Room: AAPM ePoster Library
Purpose: To measure the diffusion of innovation in radiation oncology in the United States and determine the barriers in utilizing innovation in the clinic.
Methods: In internet based survey was conducted using a custom designed questionnaire. Two hundred and forty medical physicists participated in the study. The dependent variable, innovation score, was measured using 20 unique indicators in five categories: patient positioning, patient treatment, treatment planning, quality assurance, and workflow. Participant answers were entered using a slider with scale 0-100. The innovation utilization score was calculated for each responded, to assess how respondents actually used the innovations available to them. Participants also identified the barriers they face in implementing innovative techniques in the following categories: innovations (lack of evidence, complexity, lack of time/staffing, lack of training and support, lack of interest, lack of interoperability, and lack of reimbursement.

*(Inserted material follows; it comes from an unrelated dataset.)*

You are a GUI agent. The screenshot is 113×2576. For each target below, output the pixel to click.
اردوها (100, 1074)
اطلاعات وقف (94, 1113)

Results: The mean innovation score difference for centers with university affiliation (M = 13.19, SD = 4.76) is higher than the mean innovation score for centers without a university affiliation (M = 11.55, SD = 4.63), a statistically significant difference MD = 1.65, 95% CI[0.38,2.917], t(211) = 2.56, p = 0.011, d = 0.351. Urban centers have a higher innovation scores in patient positioning (MD = 0.31, 95% CI [0.011,0.612], t(203) = 2.043, p = 0.042, d = 0.293) and patient treatment (MD = 0.62, 95% CI [0.23,1.00], t(203) = 3.145, p = 0.002, d = 0.457). Treatment planning has the most statistically significant Spearman correlation barriers (lack of evidence rs = 0.203, p<0.05, complexity rs = 0.175, p<0.05, lack of time and staffing rs = 0.237, p<0.01, lack of inter-operability rs = 0.203, p<0.05, and lack of reimbursement rs = 0.269, p<0.01).
Conclusion: The field as a whole is not practicing as innovative as reasonably achievable.